* Task to complete:
Look through the lines below and copy each one that includes "WordPress".

* Material provided:
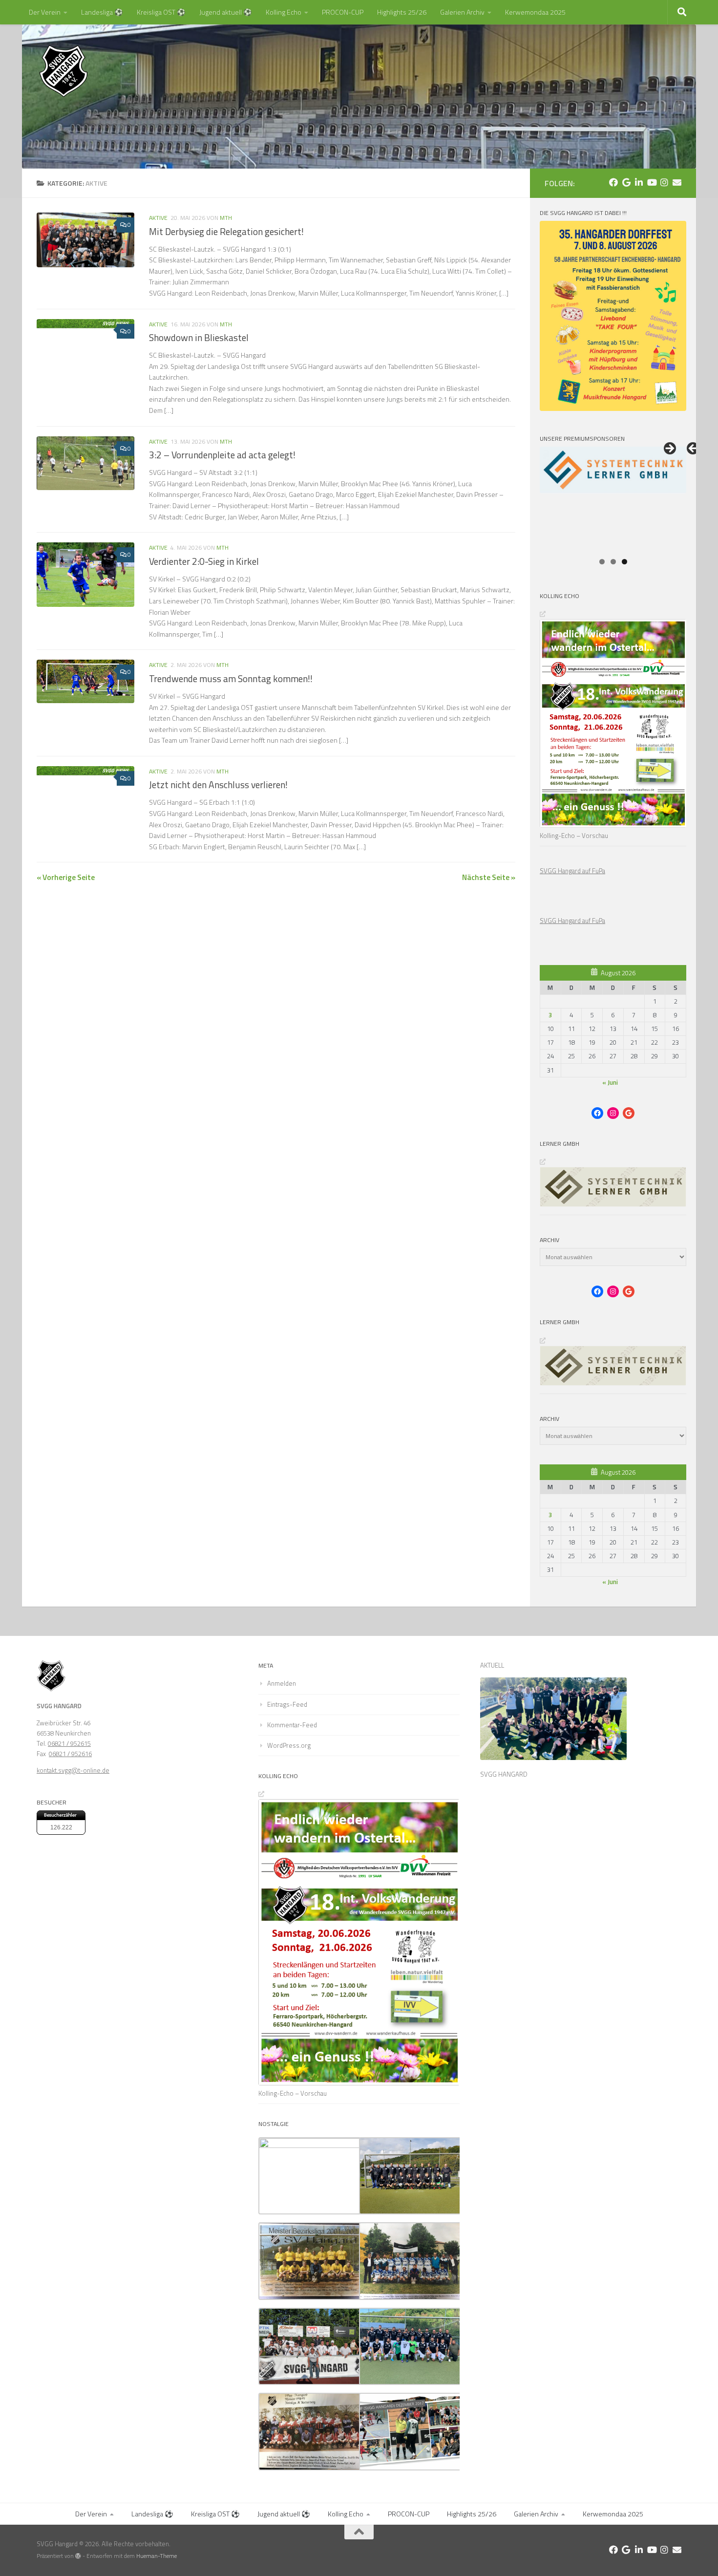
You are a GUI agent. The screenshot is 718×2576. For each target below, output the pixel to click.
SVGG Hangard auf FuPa (572, 871)
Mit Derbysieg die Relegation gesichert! (226, 231)
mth (226, 217)
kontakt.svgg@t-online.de (73, 1770)
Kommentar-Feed (292, 1725)
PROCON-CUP (342, 12)
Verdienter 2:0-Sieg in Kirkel (204, 561)
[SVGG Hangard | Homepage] (63, 71)
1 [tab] (602, 561)
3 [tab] (624, 561)
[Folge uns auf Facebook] (613, 182)
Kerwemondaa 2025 (535, 12)
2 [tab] (613, 561)
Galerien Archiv (462, 12)
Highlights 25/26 (401, 12)
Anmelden (281, 1683)
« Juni (610, 1082)
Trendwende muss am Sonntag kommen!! (231, 678)
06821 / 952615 (69, 1743)
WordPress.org (289, 1745)
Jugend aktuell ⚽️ (225, 12)
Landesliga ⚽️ (102, 12)
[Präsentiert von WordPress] (78, 2556)
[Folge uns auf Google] (626, 182)
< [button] (693, 449)
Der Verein (45, 12)
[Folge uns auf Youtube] (651, 182)
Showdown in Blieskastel (199, 337)
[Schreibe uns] (677, 182)
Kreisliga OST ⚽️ (161, 12)
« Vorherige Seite (66, 877)
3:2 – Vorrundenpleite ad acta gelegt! (222, 455)
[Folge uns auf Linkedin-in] (638, 182)
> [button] (669, 449)
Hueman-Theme (156, 2556)
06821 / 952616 (70, 1754)
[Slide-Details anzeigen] (613, 499)
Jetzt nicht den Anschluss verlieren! (218, 784)
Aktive (158, 217)
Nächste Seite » (488, 877)
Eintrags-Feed (287, 1704)
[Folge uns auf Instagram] (664, 182)
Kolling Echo (283, 12)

* Response:
WordPress.org (289, 1745)
[Präsentiert von WordPress] (78, 2556)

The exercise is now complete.